STORED DATA:
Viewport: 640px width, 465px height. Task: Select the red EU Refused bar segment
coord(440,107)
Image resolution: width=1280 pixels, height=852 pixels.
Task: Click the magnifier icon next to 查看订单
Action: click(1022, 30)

INSTRUCTIONS TO FOLLOW: Render each line of the data above as a string in a JSON list, skipping any blank lines.

ANSWER TO THE PROBLEM:
[
  "Viewport: 640px width, 465px height. Task: Select the red EU Refused bar segment",
  "coord(440,107)",
  "Image resolution: width=1280 pixels, height=852 pixels.",
  "Task: Click the magnifier icon next to 查看订单",
  "Action: click(1022, 30)"
]